Task to complete: After locating the line that contains "Task: Click the wrench", transcribe exactly that line and each one after it until the data ends, skipping pictures.

Saved entries:

*-*-*

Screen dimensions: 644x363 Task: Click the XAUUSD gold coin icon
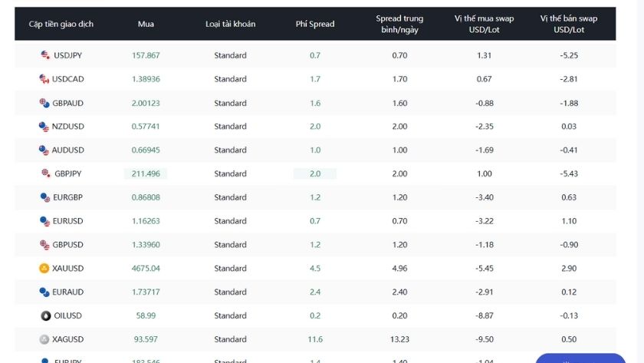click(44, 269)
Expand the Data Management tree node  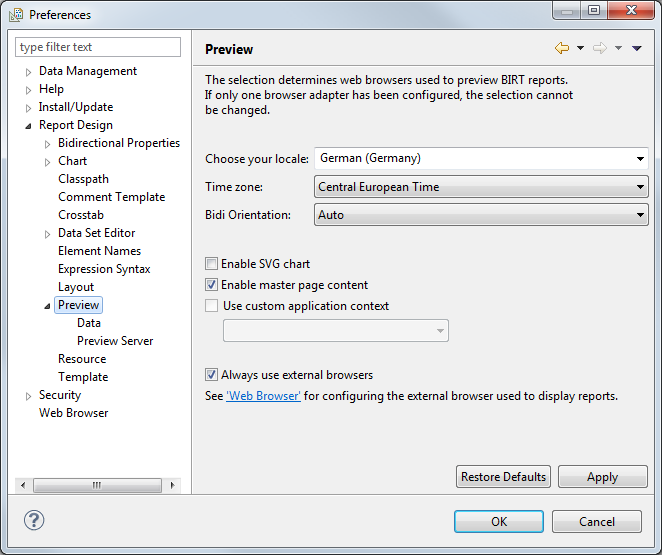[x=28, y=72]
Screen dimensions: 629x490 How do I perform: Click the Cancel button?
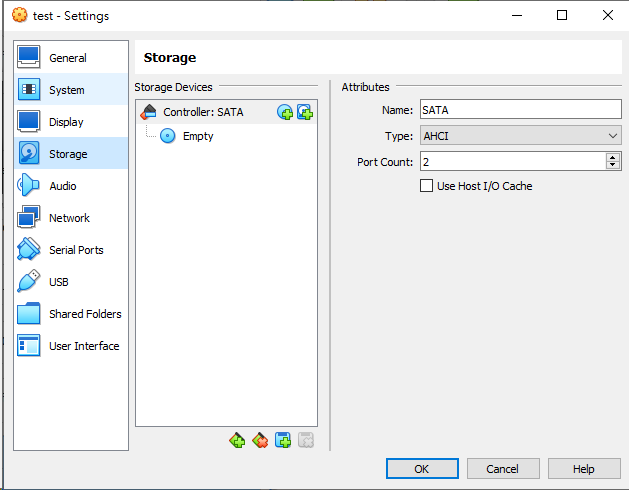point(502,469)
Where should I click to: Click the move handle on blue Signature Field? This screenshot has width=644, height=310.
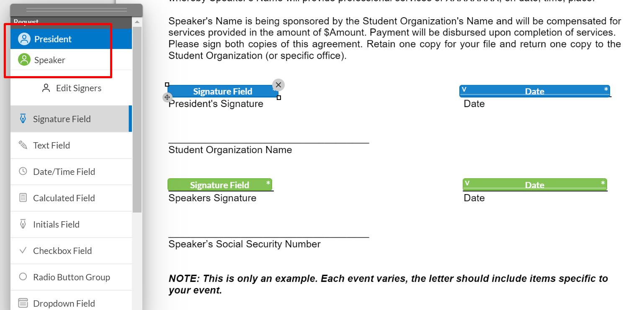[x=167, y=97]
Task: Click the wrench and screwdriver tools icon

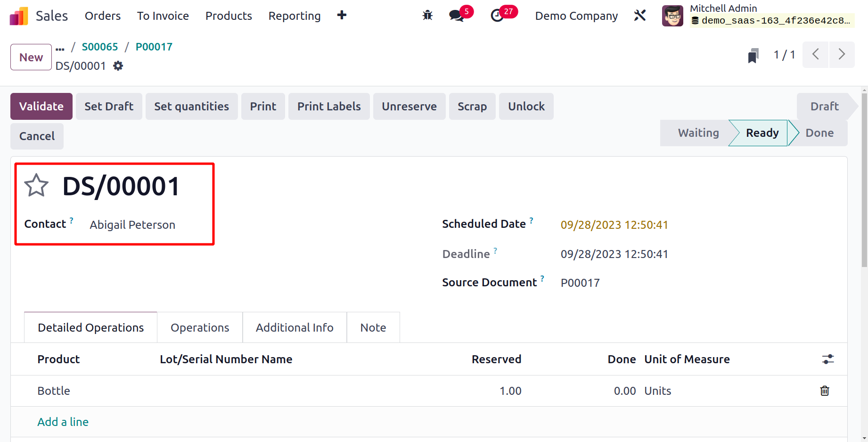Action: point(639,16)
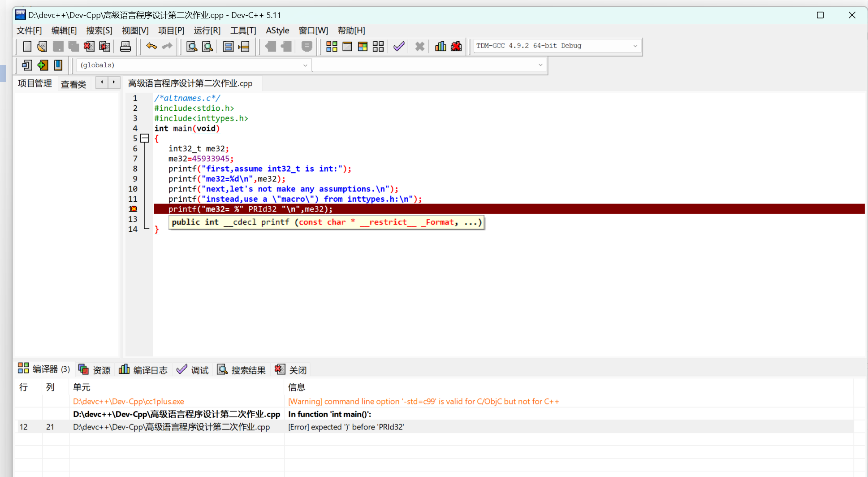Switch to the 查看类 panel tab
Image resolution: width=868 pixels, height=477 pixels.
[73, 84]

*-*-*

Task result:
Task: Click the wrench and screwdriver tools icon

Action: point(639,16)
Switch to the 查看类 panel tab
Image resolution: width=868 pixels, height=477 pixels.
[73, 84]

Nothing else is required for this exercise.